It was at the close of the Peloponnesian War that Darius II., King of Persia, died, leaving two sons, Artaxerxes and Cyrus. These two heirs could not agree which should reign. Artaxerxes claimed the throne because he was the elder, and Cyrus because he was the first son born after their father had become king; for in Persia it was the custom for a ruler to choose as his successor a son born after he had taken possession of the throne.
The quarrel between the two brothers daily became more bitter; and when Artaxerxes made himself king by force, Cyrus swore that he would compel him to give up his place again.
To oust his brother from the throne, Cyrus collected an army in Asia Minor; and, as he could not secure enough Persian soldiers, he hired a body of eleven thousand Greeks, commanded by a Spartan named Clearchus.
This Greek army was only a small part of Cyrus’ force; but he expected great things from it, as the Persians had already found out to their cost that the Greeks were very good fighters.
After a long march, the armies of both brothers met at Cunaxa; and there was a terrible battle, in the midst of which Cyrus was killed. Of course, his death ended the quarrel, and the Persians all surrendered.

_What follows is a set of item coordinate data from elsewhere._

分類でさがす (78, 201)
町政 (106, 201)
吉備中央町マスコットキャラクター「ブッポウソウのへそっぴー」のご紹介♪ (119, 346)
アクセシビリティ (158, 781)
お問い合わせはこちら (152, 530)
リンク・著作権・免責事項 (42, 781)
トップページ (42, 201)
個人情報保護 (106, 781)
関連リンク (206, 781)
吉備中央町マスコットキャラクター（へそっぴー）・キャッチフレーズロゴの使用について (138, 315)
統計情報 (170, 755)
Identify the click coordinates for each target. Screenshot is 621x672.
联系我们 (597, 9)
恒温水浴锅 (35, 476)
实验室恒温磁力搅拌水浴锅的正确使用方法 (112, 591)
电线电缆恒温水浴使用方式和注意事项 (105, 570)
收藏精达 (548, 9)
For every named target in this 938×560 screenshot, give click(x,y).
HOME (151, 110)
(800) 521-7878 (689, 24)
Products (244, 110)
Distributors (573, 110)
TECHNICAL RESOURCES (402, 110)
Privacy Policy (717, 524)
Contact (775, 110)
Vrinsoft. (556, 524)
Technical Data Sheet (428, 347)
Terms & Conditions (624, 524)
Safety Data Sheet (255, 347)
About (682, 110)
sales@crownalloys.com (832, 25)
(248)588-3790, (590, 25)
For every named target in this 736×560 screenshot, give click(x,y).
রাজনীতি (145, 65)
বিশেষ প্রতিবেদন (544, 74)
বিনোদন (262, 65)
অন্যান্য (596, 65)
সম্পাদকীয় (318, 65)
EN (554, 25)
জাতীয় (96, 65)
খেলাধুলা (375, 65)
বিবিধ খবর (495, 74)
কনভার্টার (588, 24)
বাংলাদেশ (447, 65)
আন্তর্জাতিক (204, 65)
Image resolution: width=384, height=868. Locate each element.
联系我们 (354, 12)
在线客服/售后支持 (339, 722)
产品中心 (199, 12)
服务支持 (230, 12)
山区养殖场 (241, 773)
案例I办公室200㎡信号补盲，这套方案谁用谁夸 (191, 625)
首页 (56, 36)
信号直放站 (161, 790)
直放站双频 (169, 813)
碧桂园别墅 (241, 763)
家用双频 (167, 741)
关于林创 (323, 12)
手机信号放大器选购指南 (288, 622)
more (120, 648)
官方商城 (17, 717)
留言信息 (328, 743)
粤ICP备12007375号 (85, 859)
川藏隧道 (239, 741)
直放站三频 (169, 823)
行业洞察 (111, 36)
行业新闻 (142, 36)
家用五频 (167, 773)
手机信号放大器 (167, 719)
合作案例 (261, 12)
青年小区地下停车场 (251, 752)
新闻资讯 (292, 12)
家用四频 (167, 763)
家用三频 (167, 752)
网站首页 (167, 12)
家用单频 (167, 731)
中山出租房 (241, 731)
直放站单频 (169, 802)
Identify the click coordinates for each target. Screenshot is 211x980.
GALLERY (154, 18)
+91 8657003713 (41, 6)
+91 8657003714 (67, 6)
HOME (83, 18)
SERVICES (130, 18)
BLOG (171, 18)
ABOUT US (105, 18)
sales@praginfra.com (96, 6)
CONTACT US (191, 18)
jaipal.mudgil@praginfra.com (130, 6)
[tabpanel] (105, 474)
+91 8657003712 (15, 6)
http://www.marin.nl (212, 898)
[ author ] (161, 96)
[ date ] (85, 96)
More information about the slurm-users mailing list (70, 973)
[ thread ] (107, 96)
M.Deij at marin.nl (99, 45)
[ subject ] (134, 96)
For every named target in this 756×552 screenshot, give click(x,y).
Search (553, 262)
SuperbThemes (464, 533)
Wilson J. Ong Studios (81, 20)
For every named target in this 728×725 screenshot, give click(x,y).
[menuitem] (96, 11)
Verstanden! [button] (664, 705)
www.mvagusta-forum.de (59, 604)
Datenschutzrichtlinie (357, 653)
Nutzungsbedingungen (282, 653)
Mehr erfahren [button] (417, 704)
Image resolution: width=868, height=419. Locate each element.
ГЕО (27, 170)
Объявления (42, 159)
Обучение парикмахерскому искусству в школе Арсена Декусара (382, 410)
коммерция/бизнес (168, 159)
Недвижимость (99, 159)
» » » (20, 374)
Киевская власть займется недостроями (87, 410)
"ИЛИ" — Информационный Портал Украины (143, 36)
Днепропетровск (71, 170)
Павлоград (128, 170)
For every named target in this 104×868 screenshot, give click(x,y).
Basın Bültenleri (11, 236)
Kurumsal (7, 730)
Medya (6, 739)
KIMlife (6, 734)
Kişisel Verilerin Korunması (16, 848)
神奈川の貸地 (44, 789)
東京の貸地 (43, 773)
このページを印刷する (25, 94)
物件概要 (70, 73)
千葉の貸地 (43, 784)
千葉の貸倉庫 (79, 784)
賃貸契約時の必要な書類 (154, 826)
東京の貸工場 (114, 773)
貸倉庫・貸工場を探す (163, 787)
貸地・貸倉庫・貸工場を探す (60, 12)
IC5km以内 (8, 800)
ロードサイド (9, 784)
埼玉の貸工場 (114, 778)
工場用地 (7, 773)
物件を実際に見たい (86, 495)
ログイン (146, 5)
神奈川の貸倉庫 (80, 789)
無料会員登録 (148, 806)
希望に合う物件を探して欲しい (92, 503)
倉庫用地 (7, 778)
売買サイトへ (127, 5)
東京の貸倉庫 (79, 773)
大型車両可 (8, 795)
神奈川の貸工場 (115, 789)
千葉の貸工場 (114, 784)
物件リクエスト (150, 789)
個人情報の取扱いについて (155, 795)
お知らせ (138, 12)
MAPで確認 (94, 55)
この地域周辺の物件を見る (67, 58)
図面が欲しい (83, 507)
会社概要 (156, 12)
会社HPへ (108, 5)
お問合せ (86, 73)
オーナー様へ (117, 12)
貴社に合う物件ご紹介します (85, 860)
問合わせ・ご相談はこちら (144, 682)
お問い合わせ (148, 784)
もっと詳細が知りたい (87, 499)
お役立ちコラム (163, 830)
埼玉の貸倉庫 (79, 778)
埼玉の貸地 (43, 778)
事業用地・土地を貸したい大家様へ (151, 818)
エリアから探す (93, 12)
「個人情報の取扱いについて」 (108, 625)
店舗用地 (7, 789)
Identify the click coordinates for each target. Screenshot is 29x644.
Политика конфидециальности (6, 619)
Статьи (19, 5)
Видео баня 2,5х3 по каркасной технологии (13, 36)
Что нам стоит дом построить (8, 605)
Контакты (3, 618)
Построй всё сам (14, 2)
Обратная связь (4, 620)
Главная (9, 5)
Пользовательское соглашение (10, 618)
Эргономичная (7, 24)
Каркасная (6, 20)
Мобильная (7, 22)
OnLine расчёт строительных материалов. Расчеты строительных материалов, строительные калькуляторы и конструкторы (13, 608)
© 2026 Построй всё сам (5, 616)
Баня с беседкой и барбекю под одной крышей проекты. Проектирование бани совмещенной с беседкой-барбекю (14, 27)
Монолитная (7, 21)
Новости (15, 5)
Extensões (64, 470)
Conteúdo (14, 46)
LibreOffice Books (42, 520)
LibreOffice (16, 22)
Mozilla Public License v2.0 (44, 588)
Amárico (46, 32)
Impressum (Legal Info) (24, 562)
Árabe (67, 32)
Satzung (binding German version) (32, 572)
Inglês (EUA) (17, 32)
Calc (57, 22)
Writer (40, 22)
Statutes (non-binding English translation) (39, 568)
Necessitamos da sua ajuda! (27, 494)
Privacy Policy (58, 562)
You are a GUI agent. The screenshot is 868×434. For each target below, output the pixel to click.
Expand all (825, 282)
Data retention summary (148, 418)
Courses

But the Greeks continued fighting bravely, until Artaxerxes sent them word that his brother was dead, and that he would have them guided safely back to their own country if they would lay down their arms.
The Greeks, believing him, immediately stopped fighting; and their officers accepted an invitation to enter the Persian camp, and be present at the council of all the generals.
Their trust was sadly misplaced, however; for no sooner had the Greek officers entered the tent than they were surrounded and slain. The Persian king then sent a message to the Greek troops, saying that their leaders were all dead, and summoning them to give up their arms and to swear to obey him in all things.